Ingredients for My Bread Recipe
Gluten Substitute ... - ... Have you tried this?
I have recently found this wonderful sounding product for Baking Gluten Free Breads, but have been unable to try it. Here is the description listed on the Amazon website:
"ORGRAN GfG (gluten free gluten) substitute is a revolutionary new development that will give starch and other native gluten free flours of your choice workability and versatility.

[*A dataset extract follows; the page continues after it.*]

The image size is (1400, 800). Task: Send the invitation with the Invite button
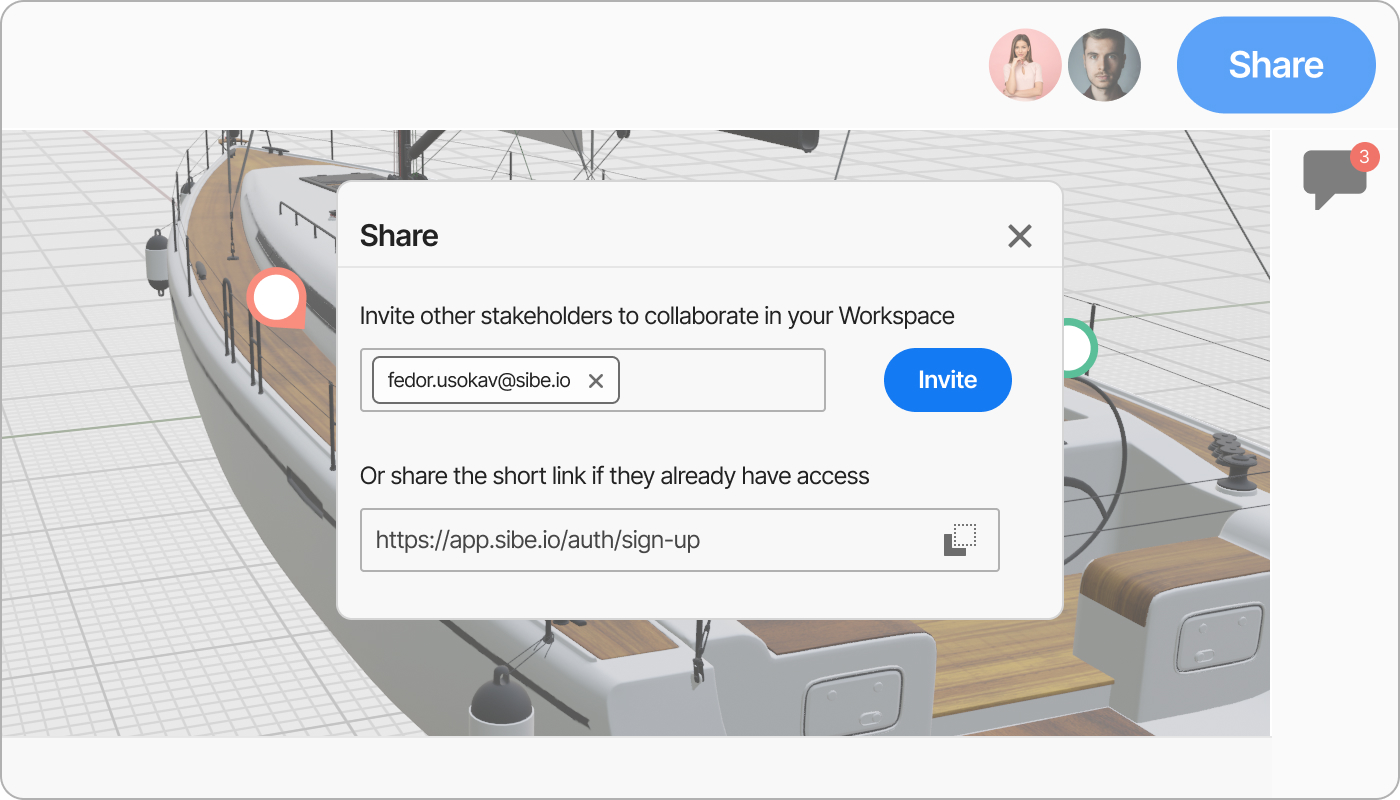(947, 380)
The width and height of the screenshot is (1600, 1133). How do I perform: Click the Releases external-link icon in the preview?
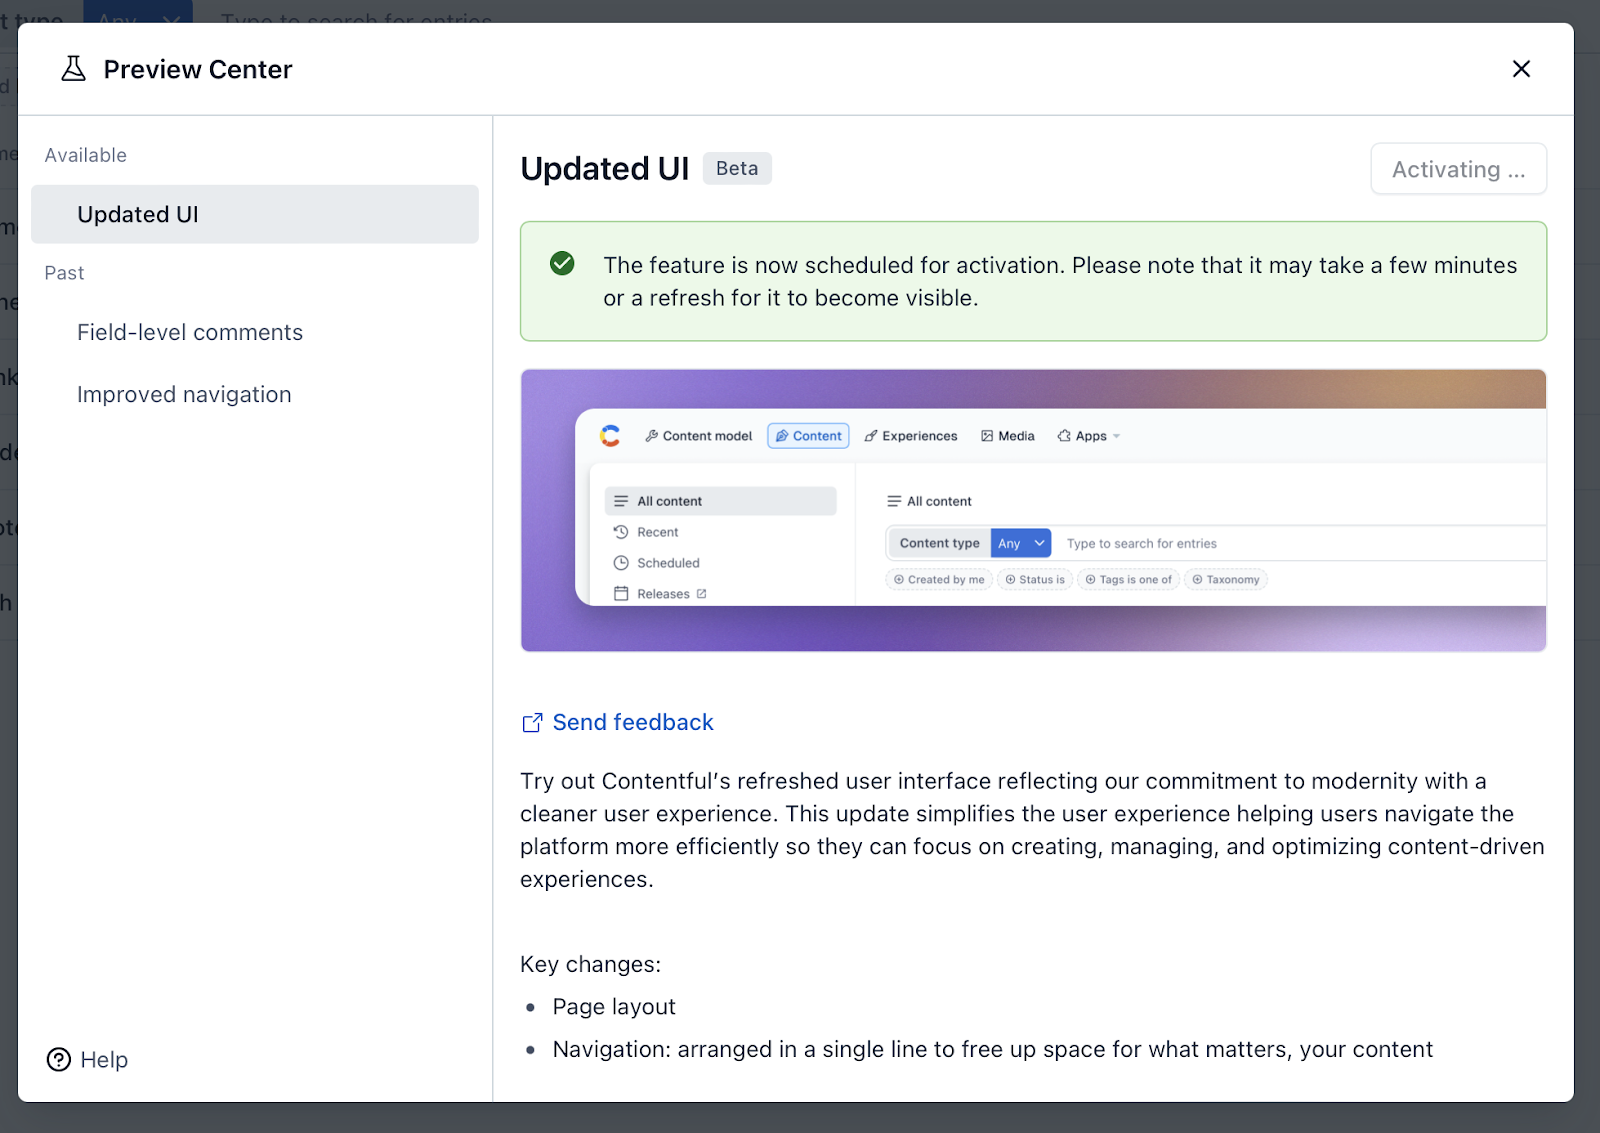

With years of technical research and development, ORGRAN GfG has been perfected for ease of use. Essentially, this product will provide structure and will mimic the physical protein found in wheat in a way that will allow you to make a dough or batter with similarities of consistency and characteristics to wheat based ingredients. Although different in nutritional and physical composition to wheat protein, GfG assists by replicating some of the resilience and mechanics of gluten providing structure for other gluten free ingredients and allowing new possibilities in gluten free food preparations. With this versatility the scope of foods that you can make is not limited by the raw ingredients and allows you the benefits to combine additional nutritive ingredients which would otherwise not be possible. This product is naturally wheat free, gluten free and produced entirely with plant derived ingredients. ORGRAN is a world leader and trusted name in natural gluten free nutrition and foods for well being. You can be safe in the knowledge that no artificial colours, flavours or preservatives have been added to this product."